Back in Vermont, she had a decently sized walk in closet, not to mention the bureau, the jewelry case on the bureau (and the one on the shelf that played music), and the whole wall of louvered doors that accordianed open.
She bought her blouses, and of course loved polyester—particularly anything with paisleys (maybe this is from where my offbeat side comes). The ladies at the fabric store knew her well. Toting her latest purchases, if she didn’t already have something to match, she’d lay the blouse against one bolt of fabric after another to find just the right shade. The skirts that resulted were wrap-arounds. Some tied, others clipped or snapped together.

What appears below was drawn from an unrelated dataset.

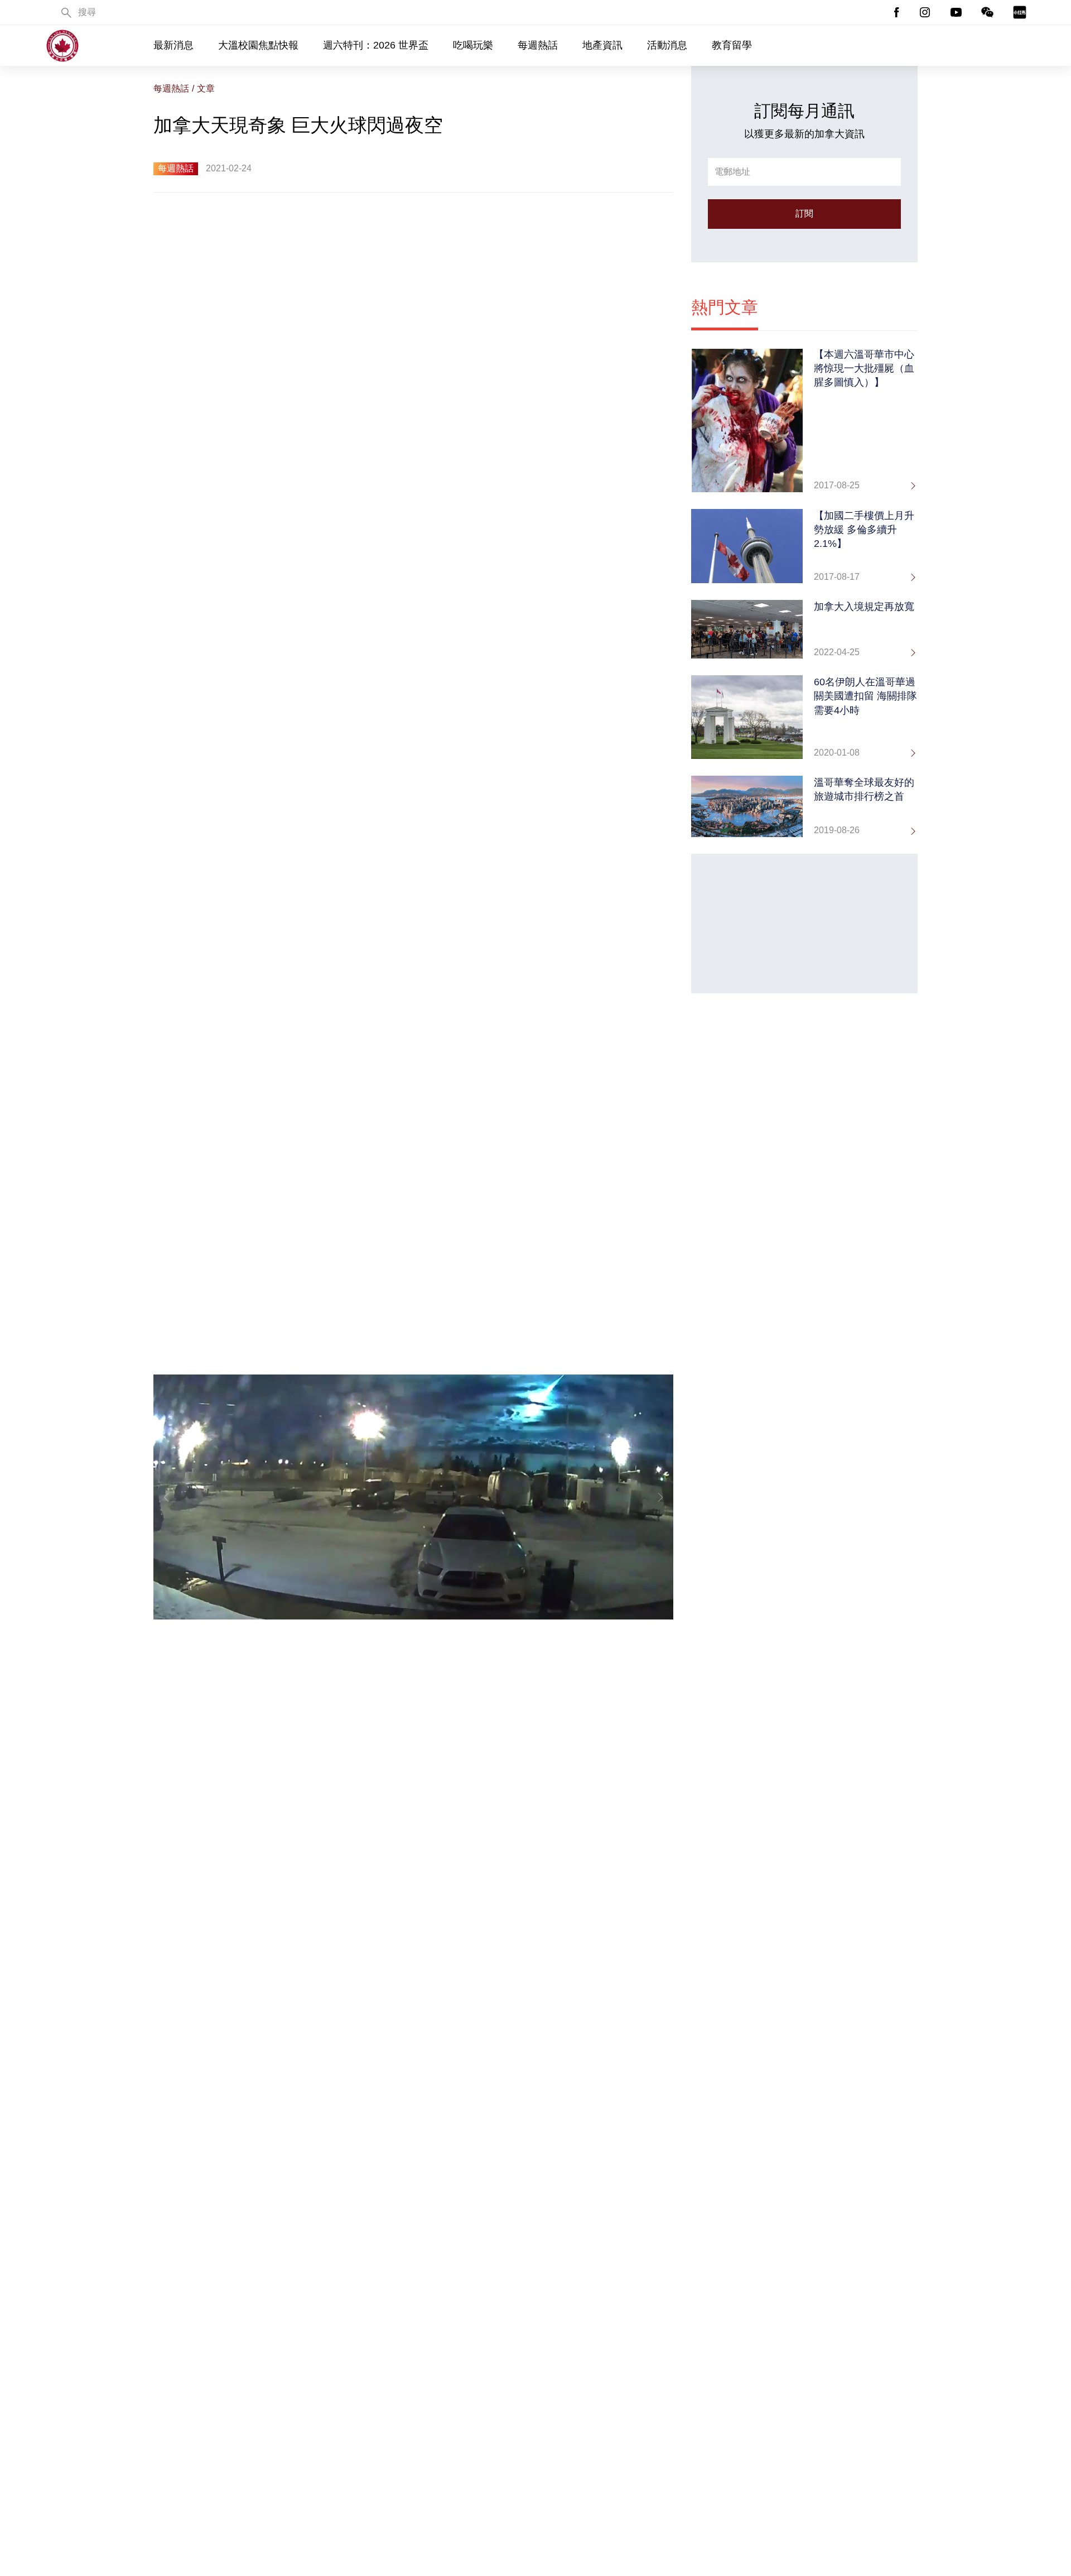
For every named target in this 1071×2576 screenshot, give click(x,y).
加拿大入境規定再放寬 (864, 606)
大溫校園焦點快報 (258, 45)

Aside from pigging out, going to Meme’s house meant reveling in cascading polyester and playing dress up. She didn’t have any of her dresses from the 40s and 50s (the era of accentuated femininity), but her wrap-around skirts were entertaining enough. And then there was the jewelry. Meme was a huge fan of clip on earrings. Enameled flowers in lime green with a smattering of rhinestones. Brooches, necklaces, rings and bracelets. Her jewelry smelled more like her than her clothes did—more precisely, smelled like Jean Naté and baby powder.
Part of it was the joy of exploration, and the thrill of maybe, possibly being someplace I wasn’t supposed to be, about to find something that was supposed to remain hidden. The other part of it was simply being a girl.